Gestores e técnicos do Departamento de Defesa Sanitária Vegetal da Companhia Integrada de Desenvolvimento Agrícola de Santa Catarina – Cidasc reuniram-se na Associação Catarinense de Empresas Florestais – ACR, em Lages, no último dia 16, para debater proposta de lei que pode garantir a sanidade das florestas.
Estiveram presentes na reunião o gestor do Departamento de Defesa Sanitária Vegetal da Cidasc, Ricardo Miotto Ternus, o gestor da Divisão de Defesa Sanitária Vegetal, Alexandre Mess, e os engenheiros agrônomos da Companhia Diego Grindi e Paulo Borba. O diretor executivo da ACR, Mauro Murara, e o representante da Câmara Florestal da Federação das Indústrias do Estado de Santa Catarina – Fiesc, Ulises Andrade, também participaram do encontro.

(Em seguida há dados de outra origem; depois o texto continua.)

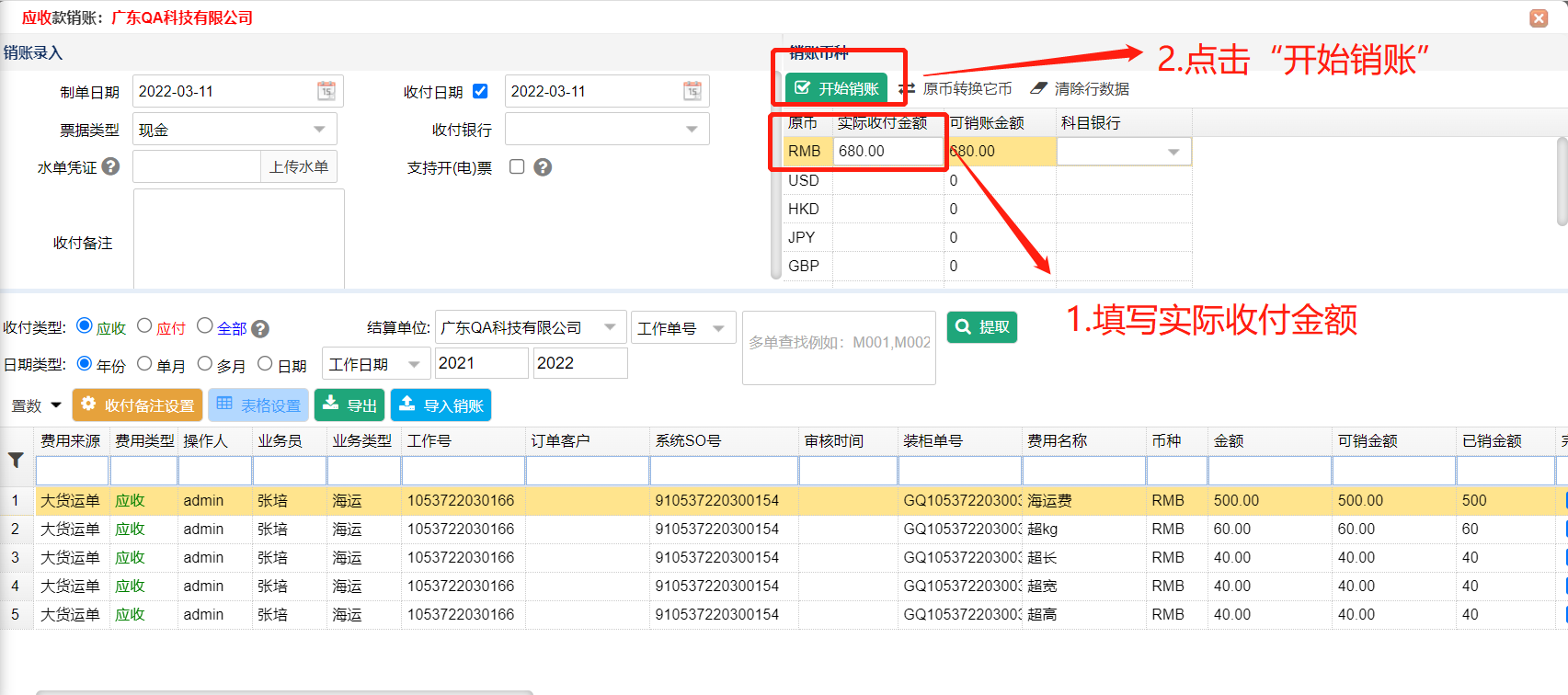Click the help icon next to 支持开(电)票
The width and height of the screenshot is (1568, 695).
(543, 167)
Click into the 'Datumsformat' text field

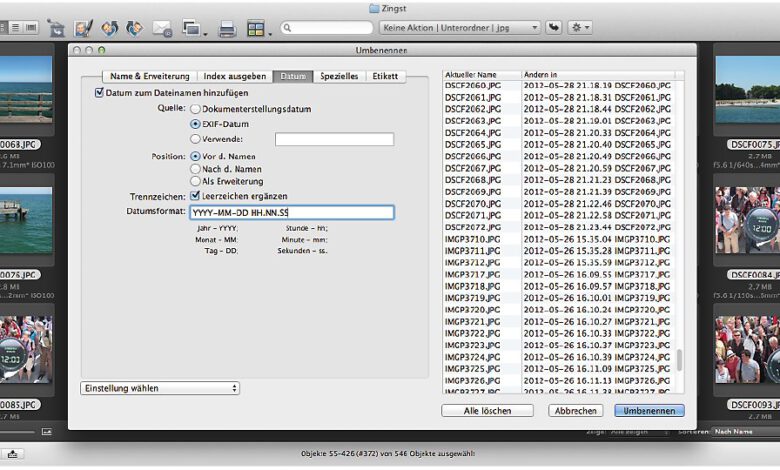290,213
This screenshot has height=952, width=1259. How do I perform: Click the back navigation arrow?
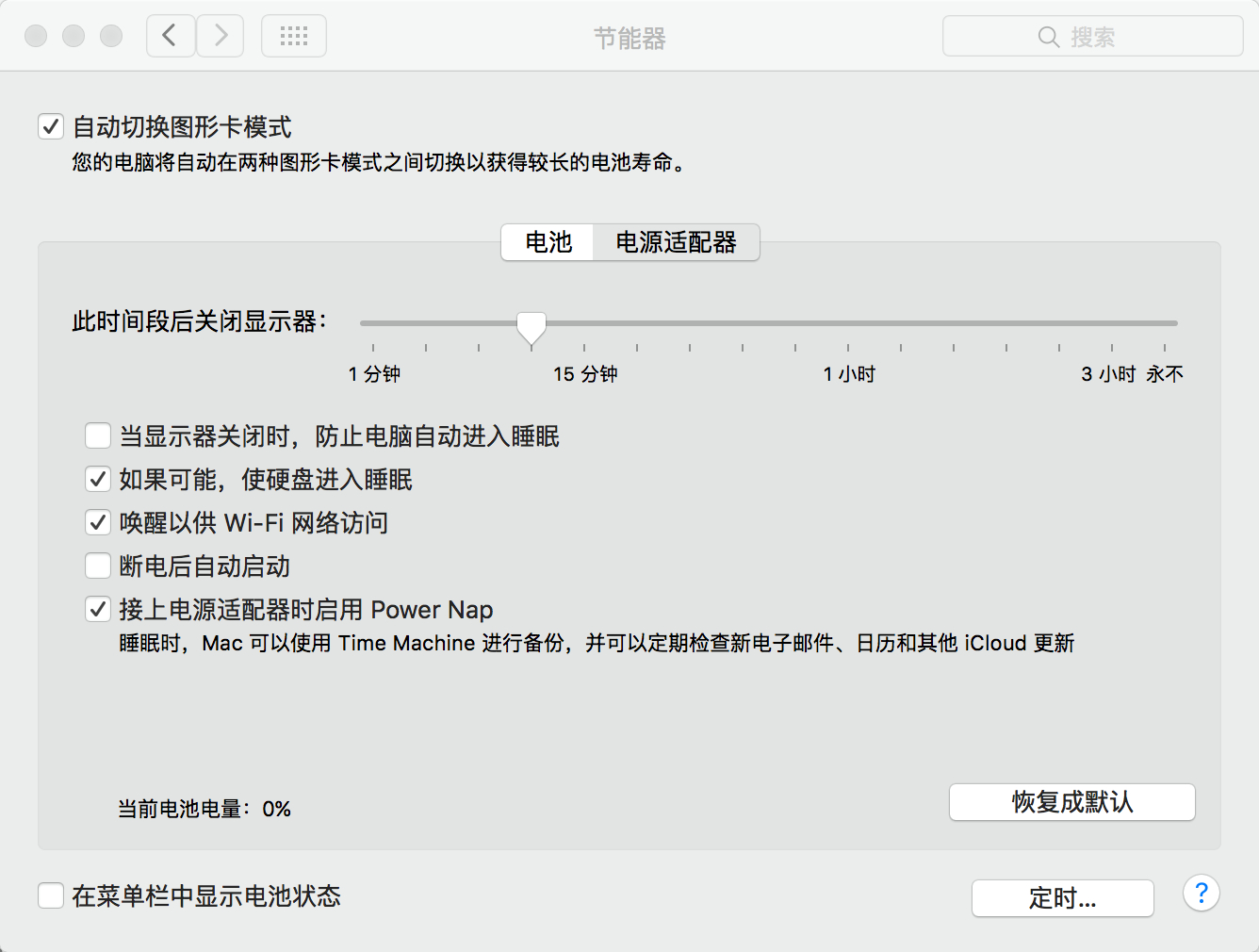(171, 36)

A proposta de lei de Defesa Sanitária Vegetal do Estado de Santa Catarina, em elaboração pela Cidasc, foi apresentada para o setor florestal. O intuito é a harmonização das demandas do setor produtivo com as demandas do estado. De acordo com Paulo Borba, todas as observações e contribuições foram anotadas para a elaboração do documento final, que deve seguir para Secretária de Estado da Agricultura e da Pesca e, posteriormente, para a Assembleia Legislativa do Estado de Santa Catarina.

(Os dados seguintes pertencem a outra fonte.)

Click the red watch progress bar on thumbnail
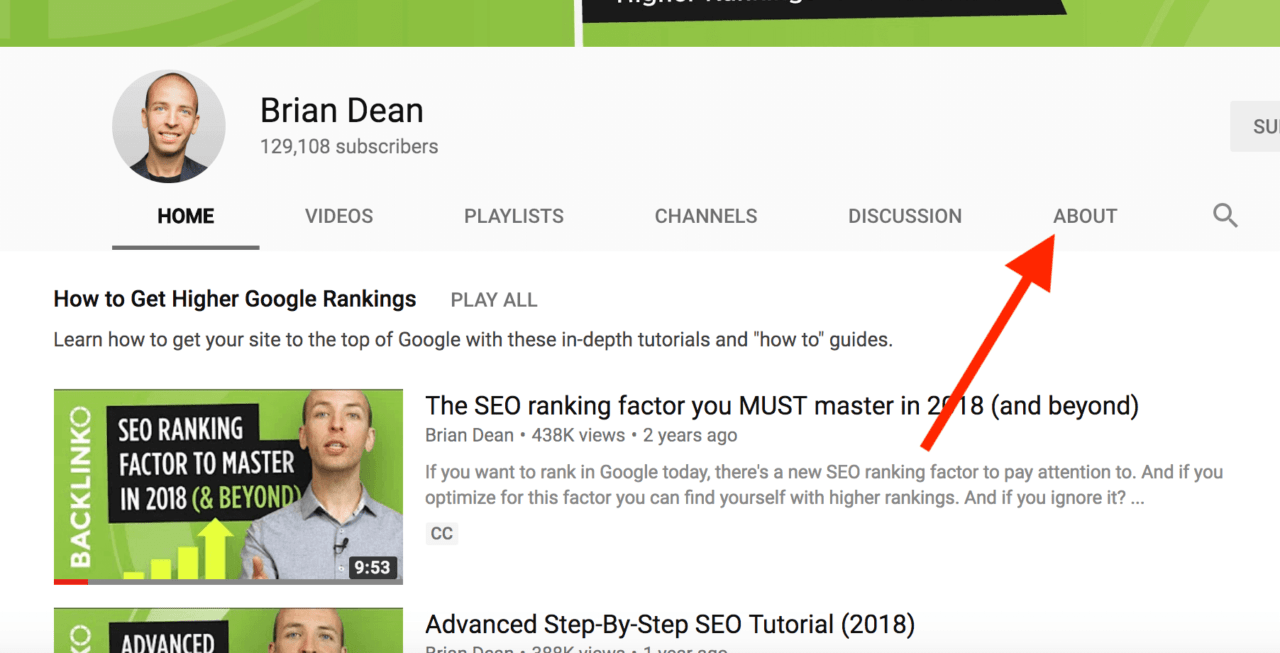The width and height of the screenshot is (1280, 653). [70, 580]
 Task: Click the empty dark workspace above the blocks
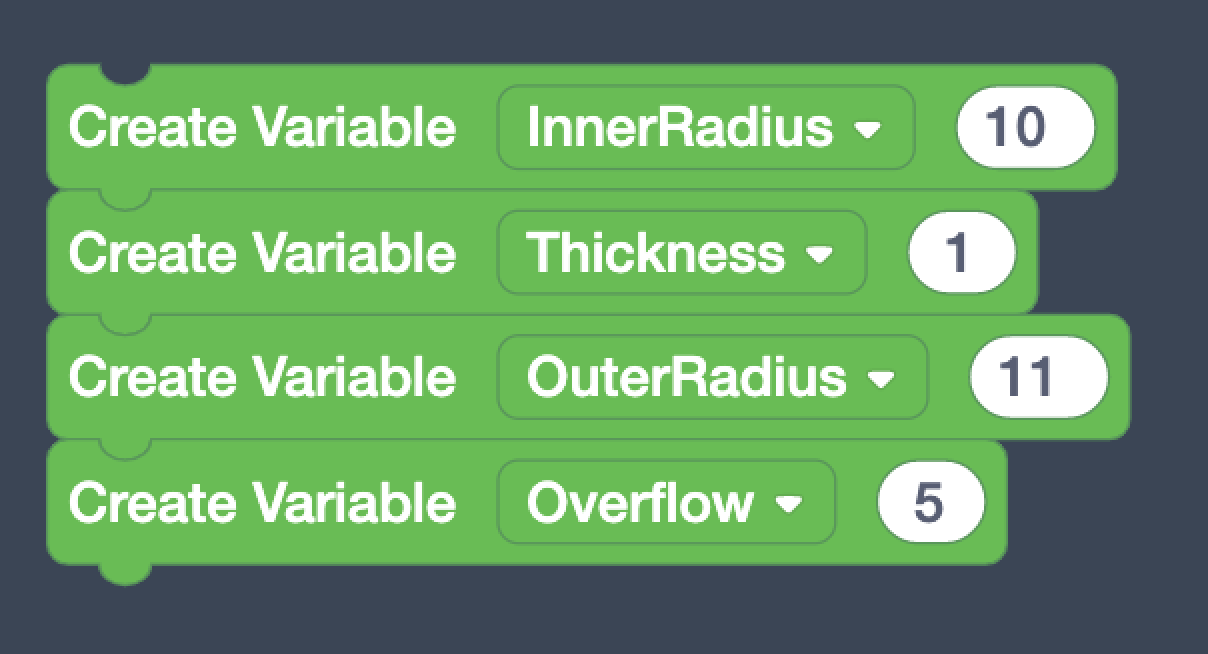600,30
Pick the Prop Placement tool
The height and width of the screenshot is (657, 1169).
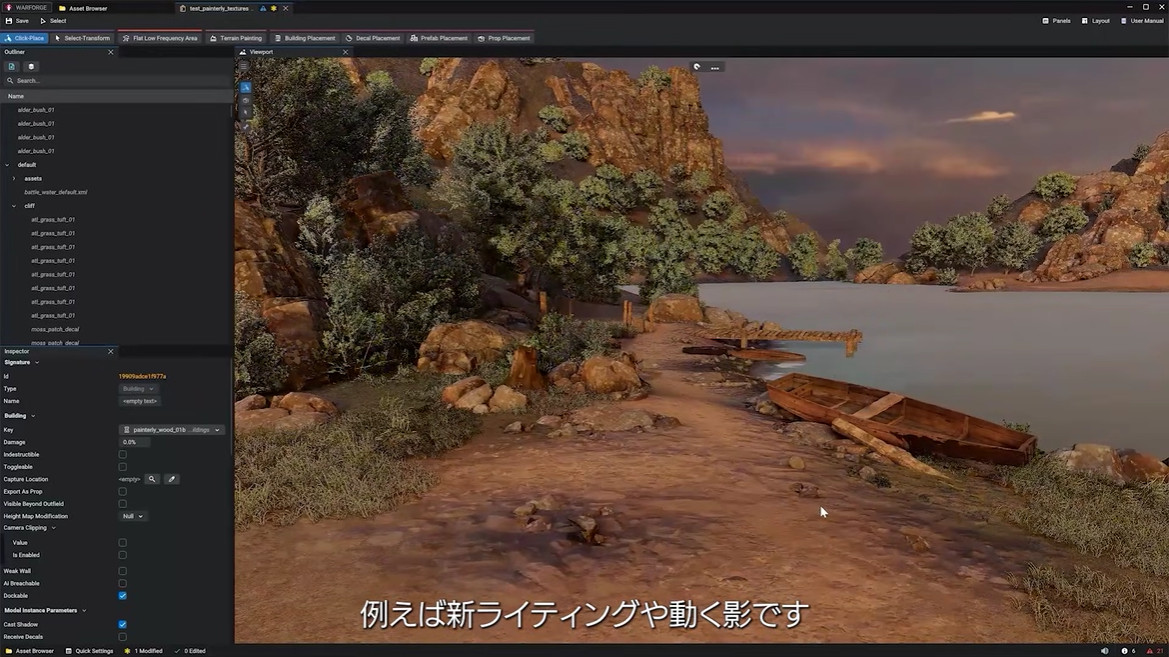(503, 38)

Os gestores reforçaram a parceria da Cidasc com a ACR, bem como de todo o setor florestal catarinense que está sempre à disposição das ações de Defesa Sanitária, em prol do desenvolvimento.

Sanidade das florestas
Santa Catarina está crescendo no mercado nacional e nas exportações de produtos florestais, a partir da expansão da produção diversificada e vendas para diferentes mercados. Em 2015, as exportações brasileiras totalizaram US$ 191,1 bilhões. SC exportou US$ 7,6 bilhões, respondendo por 4,0% do total nacional. No que tange o setor florestal-madeireiro, a participação do estado atingiu cerca de 10%, com US$ 1,0 bilhão do total nacional de US$ 10,3 bilhões.
No entanto, Santa Catarina ainda não possui um regulamento que possa garantir a sanidade das florestas e preservar os ganhos sociais e econômicos da silvicultura estadual.